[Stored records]
________

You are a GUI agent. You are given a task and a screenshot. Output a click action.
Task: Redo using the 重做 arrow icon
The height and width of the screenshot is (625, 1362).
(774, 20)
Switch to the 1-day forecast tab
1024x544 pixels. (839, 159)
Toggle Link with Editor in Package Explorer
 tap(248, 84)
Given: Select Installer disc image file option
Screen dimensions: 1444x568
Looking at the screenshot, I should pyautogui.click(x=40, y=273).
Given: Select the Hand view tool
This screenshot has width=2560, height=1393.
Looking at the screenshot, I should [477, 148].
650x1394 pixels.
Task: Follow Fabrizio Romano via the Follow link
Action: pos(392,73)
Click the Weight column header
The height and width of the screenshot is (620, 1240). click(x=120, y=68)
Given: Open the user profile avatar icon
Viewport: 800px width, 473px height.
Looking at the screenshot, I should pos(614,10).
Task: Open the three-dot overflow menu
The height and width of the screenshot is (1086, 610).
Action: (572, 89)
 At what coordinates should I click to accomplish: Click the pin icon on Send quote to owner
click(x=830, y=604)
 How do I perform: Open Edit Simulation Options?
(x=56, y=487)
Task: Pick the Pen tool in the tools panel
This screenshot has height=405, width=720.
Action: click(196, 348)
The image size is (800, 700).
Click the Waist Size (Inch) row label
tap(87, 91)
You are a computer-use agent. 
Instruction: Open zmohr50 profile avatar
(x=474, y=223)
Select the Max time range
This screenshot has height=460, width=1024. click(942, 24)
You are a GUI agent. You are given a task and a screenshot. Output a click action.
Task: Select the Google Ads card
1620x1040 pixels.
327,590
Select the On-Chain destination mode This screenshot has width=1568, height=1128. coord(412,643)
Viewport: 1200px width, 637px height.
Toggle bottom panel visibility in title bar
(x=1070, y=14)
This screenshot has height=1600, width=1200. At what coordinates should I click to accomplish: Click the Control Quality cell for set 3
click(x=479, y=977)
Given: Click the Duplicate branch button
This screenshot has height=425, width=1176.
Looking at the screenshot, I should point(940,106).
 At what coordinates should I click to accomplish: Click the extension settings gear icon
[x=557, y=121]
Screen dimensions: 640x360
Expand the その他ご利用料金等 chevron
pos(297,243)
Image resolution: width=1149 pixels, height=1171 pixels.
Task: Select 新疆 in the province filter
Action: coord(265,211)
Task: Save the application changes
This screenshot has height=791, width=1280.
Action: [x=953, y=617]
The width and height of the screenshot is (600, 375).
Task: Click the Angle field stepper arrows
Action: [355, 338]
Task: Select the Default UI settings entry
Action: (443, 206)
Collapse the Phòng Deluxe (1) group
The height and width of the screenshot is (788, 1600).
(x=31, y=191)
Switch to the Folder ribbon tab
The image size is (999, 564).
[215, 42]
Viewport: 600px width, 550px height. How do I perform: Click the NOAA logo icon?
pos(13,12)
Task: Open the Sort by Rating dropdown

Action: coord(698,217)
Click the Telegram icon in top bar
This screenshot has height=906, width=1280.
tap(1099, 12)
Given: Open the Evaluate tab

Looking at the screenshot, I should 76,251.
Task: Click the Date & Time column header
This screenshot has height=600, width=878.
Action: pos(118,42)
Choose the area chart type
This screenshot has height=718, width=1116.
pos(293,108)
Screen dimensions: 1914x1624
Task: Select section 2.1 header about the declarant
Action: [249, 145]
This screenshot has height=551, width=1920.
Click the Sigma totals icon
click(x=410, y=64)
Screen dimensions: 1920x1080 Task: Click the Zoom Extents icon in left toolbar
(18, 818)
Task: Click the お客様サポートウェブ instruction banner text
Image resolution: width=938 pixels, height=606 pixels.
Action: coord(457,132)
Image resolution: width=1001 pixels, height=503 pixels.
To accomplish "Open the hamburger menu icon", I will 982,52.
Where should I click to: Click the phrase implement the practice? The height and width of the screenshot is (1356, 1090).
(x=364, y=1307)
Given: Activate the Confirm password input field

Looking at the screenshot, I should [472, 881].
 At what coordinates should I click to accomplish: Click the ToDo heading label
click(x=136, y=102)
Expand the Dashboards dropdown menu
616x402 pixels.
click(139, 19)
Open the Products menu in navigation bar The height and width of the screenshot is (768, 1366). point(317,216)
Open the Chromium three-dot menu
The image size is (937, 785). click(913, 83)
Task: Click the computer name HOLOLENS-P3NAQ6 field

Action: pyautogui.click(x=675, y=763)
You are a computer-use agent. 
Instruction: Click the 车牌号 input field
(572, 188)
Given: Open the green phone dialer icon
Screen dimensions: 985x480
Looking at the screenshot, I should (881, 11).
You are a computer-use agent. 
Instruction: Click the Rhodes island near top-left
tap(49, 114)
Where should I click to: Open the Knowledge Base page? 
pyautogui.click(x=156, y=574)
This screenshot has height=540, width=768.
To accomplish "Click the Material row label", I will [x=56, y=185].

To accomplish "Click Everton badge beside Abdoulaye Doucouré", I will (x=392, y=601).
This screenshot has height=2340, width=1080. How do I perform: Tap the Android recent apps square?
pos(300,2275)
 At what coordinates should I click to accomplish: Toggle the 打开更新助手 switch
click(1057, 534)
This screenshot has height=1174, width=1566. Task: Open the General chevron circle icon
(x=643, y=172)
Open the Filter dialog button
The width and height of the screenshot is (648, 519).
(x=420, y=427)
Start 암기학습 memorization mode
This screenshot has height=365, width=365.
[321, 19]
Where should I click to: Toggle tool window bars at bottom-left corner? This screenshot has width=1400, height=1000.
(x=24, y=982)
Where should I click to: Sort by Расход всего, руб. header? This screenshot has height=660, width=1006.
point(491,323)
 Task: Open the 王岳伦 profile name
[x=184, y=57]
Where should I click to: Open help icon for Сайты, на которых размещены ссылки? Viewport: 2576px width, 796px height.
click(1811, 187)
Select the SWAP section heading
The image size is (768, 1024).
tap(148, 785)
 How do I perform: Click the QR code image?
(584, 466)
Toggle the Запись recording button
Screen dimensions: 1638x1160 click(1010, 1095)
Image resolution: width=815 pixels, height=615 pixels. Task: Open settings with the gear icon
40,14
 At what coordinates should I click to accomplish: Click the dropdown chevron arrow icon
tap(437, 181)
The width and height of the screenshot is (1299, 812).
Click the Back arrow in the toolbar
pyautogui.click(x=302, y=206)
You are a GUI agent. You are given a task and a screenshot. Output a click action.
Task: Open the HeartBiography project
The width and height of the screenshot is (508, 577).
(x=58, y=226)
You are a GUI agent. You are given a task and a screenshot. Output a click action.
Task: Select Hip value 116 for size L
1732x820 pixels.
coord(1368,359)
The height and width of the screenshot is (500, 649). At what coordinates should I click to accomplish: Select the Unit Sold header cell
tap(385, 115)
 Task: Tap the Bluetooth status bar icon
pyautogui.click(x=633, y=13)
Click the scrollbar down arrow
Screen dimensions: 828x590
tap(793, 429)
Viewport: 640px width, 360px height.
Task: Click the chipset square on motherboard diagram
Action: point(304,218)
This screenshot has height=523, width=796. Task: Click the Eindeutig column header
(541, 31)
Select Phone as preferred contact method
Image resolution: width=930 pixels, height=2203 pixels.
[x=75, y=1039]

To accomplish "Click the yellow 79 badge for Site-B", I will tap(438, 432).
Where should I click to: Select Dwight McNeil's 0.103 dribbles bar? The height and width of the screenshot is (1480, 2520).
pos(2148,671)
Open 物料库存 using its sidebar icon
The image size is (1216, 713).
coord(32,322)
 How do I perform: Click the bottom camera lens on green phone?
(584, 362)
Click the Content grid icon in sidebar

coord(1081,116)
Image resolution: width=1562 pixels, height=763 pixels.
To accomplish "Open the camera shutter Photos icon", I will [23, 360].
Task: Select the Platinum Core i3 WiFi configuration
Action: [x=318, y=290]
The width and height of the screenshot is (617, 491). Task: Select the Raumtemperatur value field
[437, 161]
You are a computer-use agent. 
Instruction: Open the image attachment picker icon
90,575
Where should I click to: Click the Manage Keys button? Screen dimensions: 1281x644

________

§ Exercise requirements
Given the records above, restate word for word only the lines starting at the one with "The height and width of the screenshot is (625, 1362)." and ending at the one with "Given: Select the Hand view tool".

§ Response
The height and width of the screenshot is (625, 1362).
(774, 20)
Switch to the 1-day forecast tab
1024x544 pixels. (839, 159)
Toggle Link with Editor in Package Explorer
 tap(248, 84)
Given: Select Installer disc image file option
Screen dimensions: 1444x568
Looking at the screenshot, I should pyautogui.click(x=40, y=273).
Given: Select the Hand view tool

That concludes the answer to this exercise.